In [28]:
#CELL 1 — Extract
import pandas as pd

def extract_csv(filepath: str) -> pd.DataFrame:
    df = pd.read_csv(filepath)
    print(f"[EXTRACT] Loaded {len(df)} rows from {filepath}")
    return df

csv_path = r"C:\Users\mshha\Downloads\Singaporejobmkt25\Job Market Singapore.csv"
df_raw = extract_csv(csv_path)

df_raw.head()


[EXTRACT] Loaded 30000 rows from C:\Users\mshha\Downloads\Singaporejobmkt25\Job Market Singapore.csv


Unnamed: 0,year,month,job_title,industry,experience_level,salary_min_sgd,salary_max_sgd,salary_median_sgd,number_of_openings,demand_index,...,job_title_encoded,industry_encoded,city_encoded,state_encoded,education_requirement_encoded,job_type_encoded,skills_required_encoded,hiring_trend_encoded,season_encoded,salary_band
0,2025,8,Nurse,Healthcare,Mid,47805,91340,61635,50,88,...,9,7,6,5,2,0,20334,0,2,Low
1,2024,8,Accountant,Education,Mid,64587,88440,80131,11,59,...,0,3,14,4,1,1,11148,1,2,Medium
2,2023,12,Sales Manager,Healthcare,Senior,72101,200310,102353,20,14,...,11,7,10,3,2,0,479,0,3,Medium
3,2025,3,Sales Manager,HR,Entry,49206,89357,72762,38,51,...,11,6,4,3,4,2,2416,2,1,Low
4,2024,9,Accountant,Healthcare,Senior,70901,119864,104762,22,41,...,0,7,11,5,2,2,16017,1,0,Medium


In [29]:
#CELL 2 — Clean (your original logic kept)
def clean_jobs(df: pd.DataFrame) -> pd.DataFrame:
    df = df.drop_duplicates()

    df["job_title"] = df["job_title"].str.strip().str.title()
    df["industry"] = df["industry"].str.strip().str.title()
    df["experience_level"] = df["experience_level"].str.strip().str.title()

    df["skills_required"] = df["skills_required"].astype(str).str.lower()

    salary_cols = ["salary_min_sgd", "salary_max_sgd", "salary_median_sgd"]
    for col in salary_cols:
        df[col] = pd.to_numeric(df[col], errors="coerce")

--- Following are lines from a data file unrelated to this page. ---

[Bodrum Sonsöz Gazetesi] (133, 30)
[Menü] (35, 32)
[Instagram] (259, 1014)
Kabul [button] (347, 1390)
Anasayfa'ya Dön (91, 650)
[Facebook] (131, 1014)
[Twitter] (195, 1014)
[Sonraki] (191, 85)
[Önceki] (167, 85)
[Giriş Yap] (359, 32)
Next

    # Synthetic company names
    df["company_name"] = df.groupby("industry").cumcount().astype(str)
    df["company_name"] = df["industry"] + " Corp " + df["company_name"]

    print("[CLEAN] Cleaning complete.")
    return df


df_clean = clean_jobs(df_raw)
df_clean.head()


[CLEAN] Cleaning complete.


Unnamed: 0,year,month,job_title,industry,experience_level,salary_min_sgd,salary_max_sgd,salary_median_sgd,number_of_openings,demand_index,...,industry_encoded,city_encoded,state_encoded,education_requirement_encoded,job_type_encoded,skills_required_encoded,hiring_trend_encoded,season_encoded,salary_band,company_name
0,2025,8,Nurse,Healthcare,Mid,47805,91340,61635,50,88,...,7,6,5,2,0,20334,0,2,Low,Healthcare Corp 0
1,2024,8,Accountant,Education,Mid,64587,88440,80131,11,59,...,3,14,4,1,1,11148,1,2,Medium,Education Corp 0
2,2023,12,Sales Manager,Healthcare,Senior,72101,200310,102353,20,14,...,7,10,3,2,0,479,0,3,Medium,Healthcare Corp 1
3,2025,3,Sales Manager,Hr,Entry,49206,89357,72762,38,51,...,6,4,3,4,2,2416,2,1,Low,Hr Corp 0
4,2024,9,Accountant,Healthcare,Senior,70901,119864,104762,22,41,...,7,11,5,2,2,16017,1,0,Medium,Healthcare Corp 2


In [26]:
# --- CELL 3: TRANSFORM ---
#CELL 3 — TRANSFORM (Clean + Correct Version)

import pandas as pd

print("[TRANSFORM] Starting transformation...")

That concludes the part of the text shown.